Music is something incredibly special…

“Music has accompanied our most important life moments. It has comforted us, and been our fight song.”
There’s something about music. Something innately powerful. I’m not going to delve into the history of music here because a) it’s hugely vast, and b) I do not know enough to speak about it at length or accuracy, let alone manage to condense it down into a succinct, consumable introduction. So you’re going to have to forgive me for this. Music has been around since forever ago yo'.

Almost without exception, each of us has grown up with music. Music that we love, music that we dislike, music that makes us dance, music that we can’t help but sing along to. Music has accompanied our most important life moments. It has comforted us, and been our fight song. Music is entirely pervasive in our cultures and as mentioned before, with few exceptions, (musical anhedonia is very interesting indeed), it is enjoyed by almost all of us.

It’s important to remember though, that music doesn’t just pop into existence. It is coaxed out, seemingly from some hidden realm, a world behind the world we see. A tear opens up and someone with musical prowess teases it from this other realm and gives it form in ours.

A short story

A while back I was having a pretty tough time. I was feeling rather low, and couldn’t seem to find anything to shake me out of it. I was in the middle of a rather dull task when a notification came through from a good friend of mine with a message. “Here’s the latest WIP (Work In Progress) I’m working on…”.

“Though I've definitely had music that has affected me before, this one hit me unexpectedly and differently.”
I idly clicked the play button and returned to my task. I’ll be honest, I didn’t know what to expect and, though I always enjoy hearing these early WIPs I wasn’t particularly in the mood for listening to music at all.

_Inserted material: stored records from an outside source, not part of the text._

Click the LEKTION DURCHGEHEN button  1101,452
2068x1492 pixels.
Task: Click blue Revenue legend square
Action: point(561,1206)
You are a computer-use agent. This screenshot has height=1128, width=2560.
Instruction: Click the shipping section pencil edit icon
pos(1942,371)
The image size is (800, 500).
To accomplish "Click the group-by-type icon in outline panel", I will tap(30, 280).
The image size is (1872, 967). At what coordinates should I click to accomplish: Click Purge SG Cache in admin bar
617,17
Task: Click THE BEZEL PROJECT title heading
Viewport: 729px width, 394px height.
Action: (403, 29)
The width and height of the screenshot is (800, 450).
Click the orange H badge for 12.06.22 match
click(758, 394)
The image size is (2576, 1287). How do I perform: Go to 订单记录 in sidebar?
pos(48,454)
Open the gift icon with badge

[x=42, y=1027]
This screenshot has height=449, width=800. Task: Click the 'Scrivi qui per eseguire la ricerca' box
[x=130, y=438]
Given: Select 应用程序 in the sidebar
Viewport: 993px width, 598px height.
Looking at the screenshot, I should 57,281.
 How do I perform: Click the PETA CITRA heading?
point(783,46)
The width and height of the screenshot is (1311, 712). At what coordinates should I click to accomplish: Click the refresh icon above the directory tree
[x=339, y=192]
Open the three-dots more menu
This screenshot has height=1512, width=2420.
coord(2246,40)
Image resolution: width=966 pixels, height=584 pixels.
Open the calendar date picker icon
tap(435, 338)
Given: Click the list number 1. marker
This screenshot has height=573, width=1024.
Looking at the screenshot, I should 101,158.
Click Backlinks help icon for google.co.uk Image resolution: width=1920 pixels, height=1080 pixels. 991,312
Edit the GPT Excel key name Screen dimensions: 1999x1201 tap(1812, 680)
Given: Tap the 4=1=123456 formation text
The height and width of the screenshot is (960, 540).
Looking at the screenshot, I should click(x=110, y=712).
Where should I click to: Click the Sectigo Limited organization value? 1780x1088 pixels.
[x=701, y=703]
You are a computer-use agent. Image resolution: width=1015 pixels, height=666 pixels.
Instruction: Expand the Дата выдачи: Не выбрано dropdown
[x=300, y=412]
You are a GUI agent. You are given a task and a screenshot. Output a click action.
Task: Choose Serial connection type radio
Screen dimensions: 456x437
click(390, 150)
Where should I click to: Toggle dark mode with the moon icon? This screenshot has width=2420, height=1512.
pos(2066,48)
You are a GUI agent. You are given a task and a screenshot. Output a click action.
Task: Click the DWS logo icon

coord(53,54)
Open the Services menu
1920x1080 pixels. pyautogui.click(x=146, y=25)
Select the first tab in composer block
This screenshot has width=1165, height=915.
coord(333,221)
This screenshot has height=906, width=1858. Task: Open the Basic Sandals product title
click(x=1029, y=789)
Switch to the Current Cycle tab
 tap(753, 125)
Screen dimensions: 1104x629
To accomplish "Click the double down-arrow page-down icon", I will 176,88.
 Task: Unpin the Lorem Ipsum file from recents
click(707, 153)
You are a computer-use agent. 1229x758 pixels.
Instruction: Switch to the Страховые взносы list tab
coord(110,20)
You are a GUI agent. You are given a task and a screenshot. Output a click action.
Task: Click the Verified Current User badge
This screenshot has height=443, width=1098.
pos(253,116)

However, from the instant the first notes hit my ears, at the moment of contact between those sonic vibrations and my ear drum, I felt what I can only describe as being smacked out of myself. In that moment, I was transported away from my self. You know in the movies when they visually show someone being pushed out of their body, all elastic like? Yeh, it was kind of like that. But more violent.

It reset my mind. For a moment I felt incredibly envious. My buddy gets to do this for his day job, while I’m stuck writing code. (It’s important to note that I do actually enjoy my job, as I mentioned, this was a rather down moment for me.) Yet then I understood the old adage, “with great power comes great responsibility”.

Your works are powerful

“I felt what I can only describe as being smacked out of myself
The track Joshua presented to me was a Work In Progress, it wasn’t finished; yet it had had this huge impact on me. We often strive so much for our tracks to be perfect, and I include myself in this. In fact, [I’ve written about this before]({{ ref “/posts/perfectionism.md }}). Yet I feel it’s important to temper this with the view that even the simplest of tracks, the unfinished demos, the roughest vocal take; can be hugely powerful and affect others in ways we just don’t expect.

I urge you to remember how important and impactful your music can be. Don’t hide it away; fearing that it’s not quite ready yet. You have worked hard to tease these notes into existence. Sure, make it as good as you can, but wouldn’t you be happy to know your music impacted someone in that way. It’s never going to happen if that music isn’t set free! I’ll be honest - I’ve often heard people saying that a particular song really gets them. I often thought they were overstating things. Though I’ve definitely had music that has affected me before, this one hit me unexpectedly and differently.

Another side to the story

Recently I worked with someone and produced their track. They worked so hard and put everything they had into it. Seeing the comments people have given to the artist about their vocals gave me that feeling all over again. I could see others having that same moment, through their comments. It was truly touching.

So what to take away…

It’s important to note that you may never hear of these stories about your own music. Sometimes people are afraid of showing that level of vulnerability. Joshua knows about this because I told him about it a number of months later and his response was very much inline with what I expected.

“I’m so glad, because a lot of my favorite music does the same to me”

Though you may not hear about the story of someone who is so heavily affected by your music, it’s never going to happen unless you let go! Take that step! I’d much rather know that there’s the possibility of someone being impacted, than it never happening. Use that power! Go create!